Items listed in a dataset
....

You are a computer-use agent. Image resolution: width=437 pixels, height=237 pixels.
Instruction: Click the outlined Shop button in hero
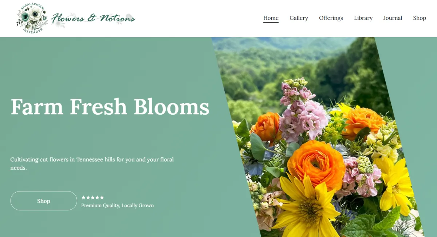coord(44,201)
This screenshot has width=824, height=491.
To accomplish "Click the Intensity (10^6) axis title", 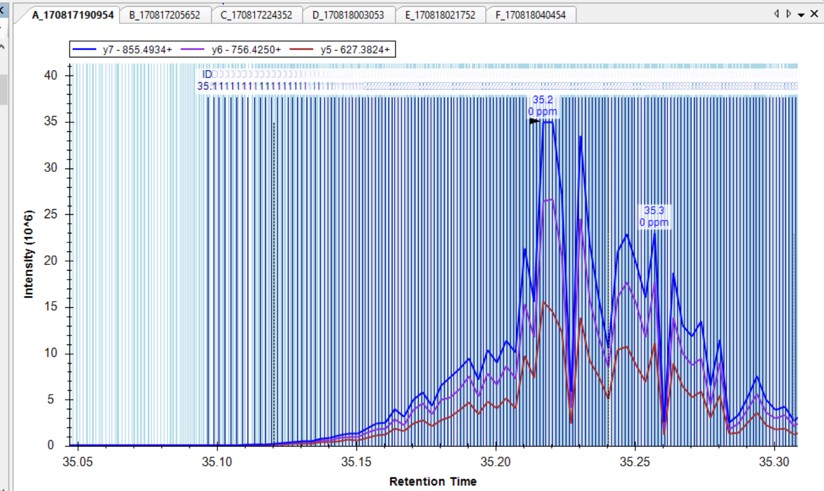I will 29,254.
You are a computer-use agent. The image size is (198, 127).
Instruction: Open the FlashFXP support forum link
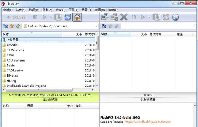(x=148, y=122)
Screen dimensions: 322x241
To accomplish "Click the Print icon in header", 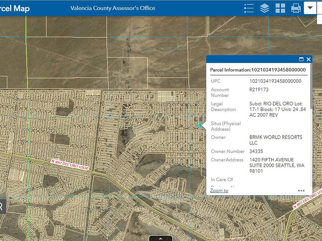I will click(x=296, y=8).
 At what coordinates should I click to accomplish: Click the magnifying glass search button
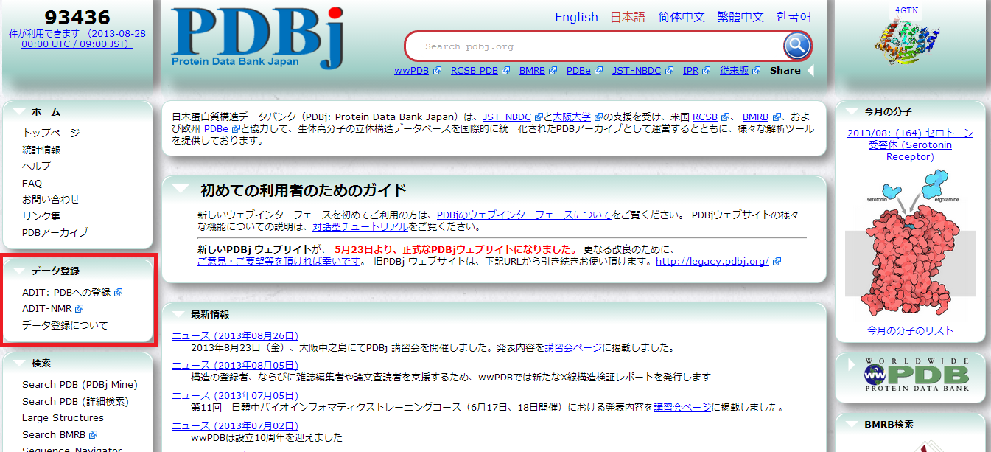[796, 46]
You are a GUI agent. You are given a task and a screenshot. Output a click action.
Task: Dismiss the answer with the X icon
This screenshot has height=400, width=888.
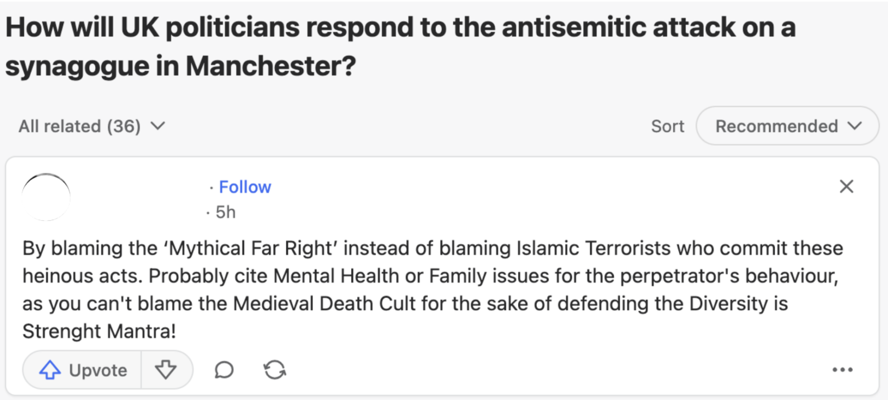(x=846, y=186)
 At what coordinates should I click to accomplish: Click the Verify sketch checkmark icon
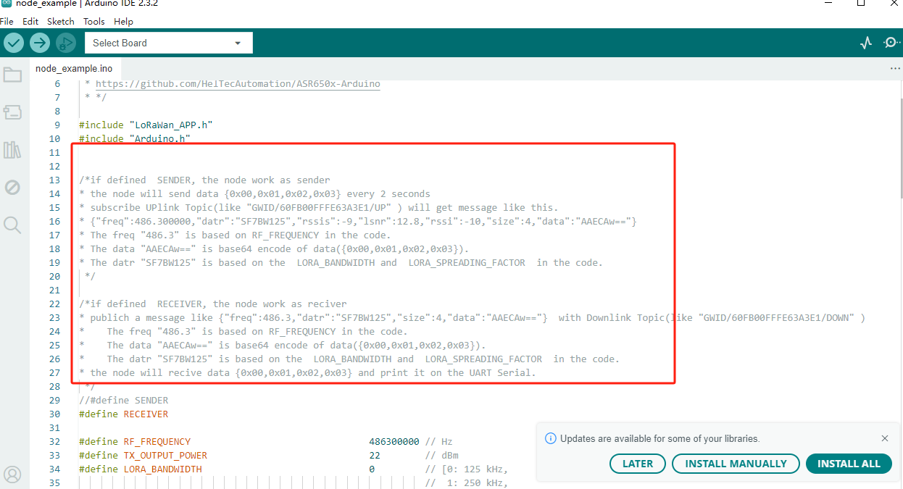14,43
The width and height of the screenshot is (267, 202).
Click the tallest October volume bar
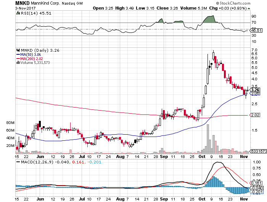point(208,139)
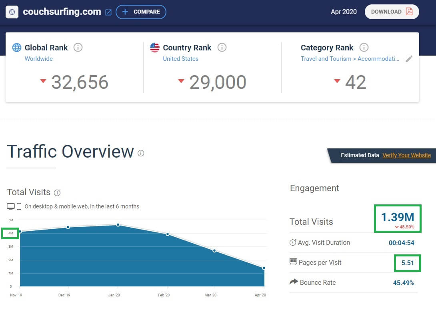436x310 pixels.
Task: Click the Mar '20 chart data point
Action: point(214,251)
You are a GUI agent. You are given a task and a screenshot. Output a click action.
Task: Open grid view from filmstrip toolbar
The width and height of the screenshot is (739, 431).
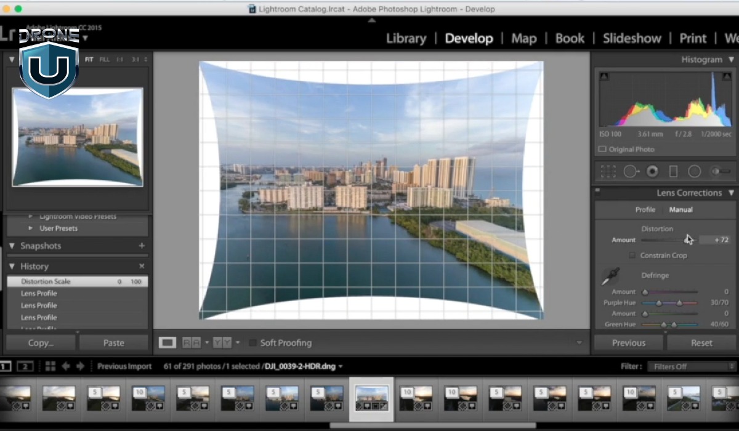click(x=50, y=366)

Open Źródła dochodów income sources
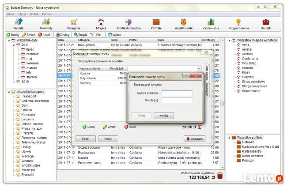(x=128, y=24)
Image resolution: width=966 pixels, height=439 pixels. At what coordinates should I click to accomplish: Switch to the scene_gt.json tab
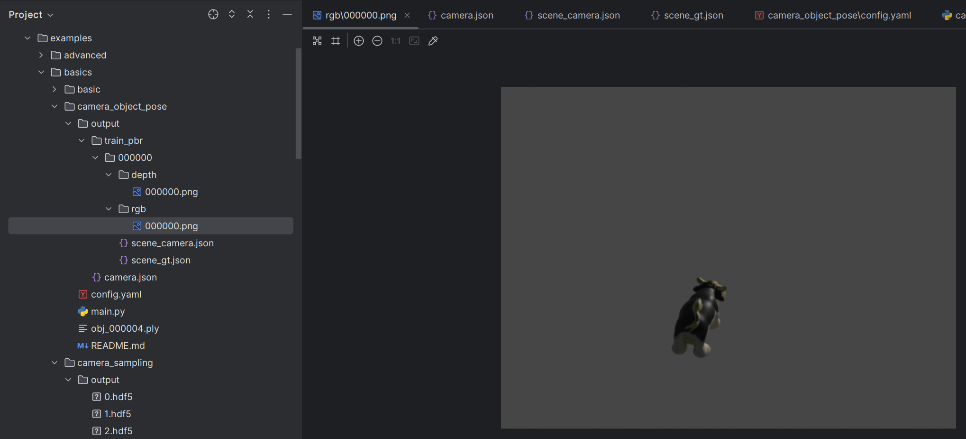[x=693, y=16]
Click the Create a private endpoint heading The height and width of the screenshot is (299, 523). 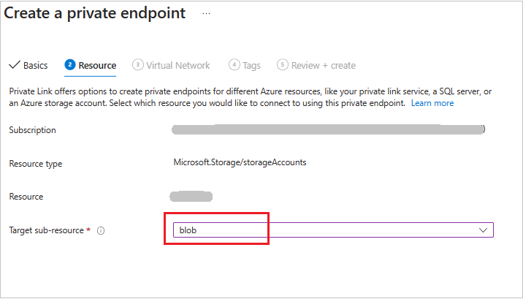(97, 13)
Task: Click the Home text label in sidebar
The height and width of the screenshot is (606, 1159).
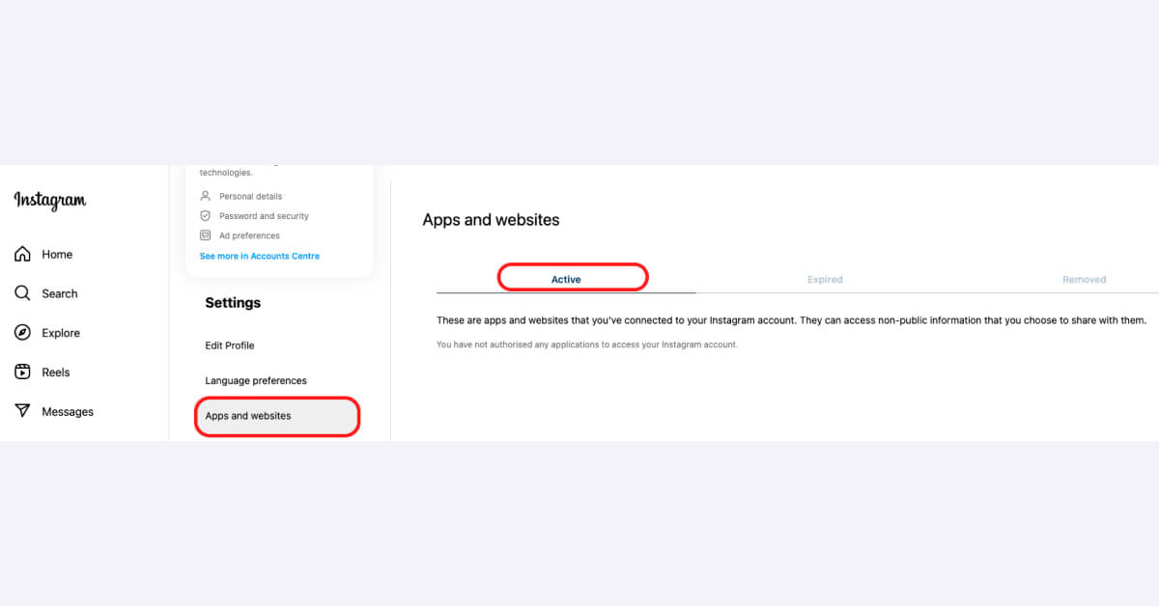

....

WHAT IS NEEDED
Only the lines that contain the string "computer" should be copied from the entries above.

TASK SOLUTION
You are a computer-use agent. Image resolution: width=437 pixels, height=237 pixels.
You are a computer-use agent. The image size is (198, 127).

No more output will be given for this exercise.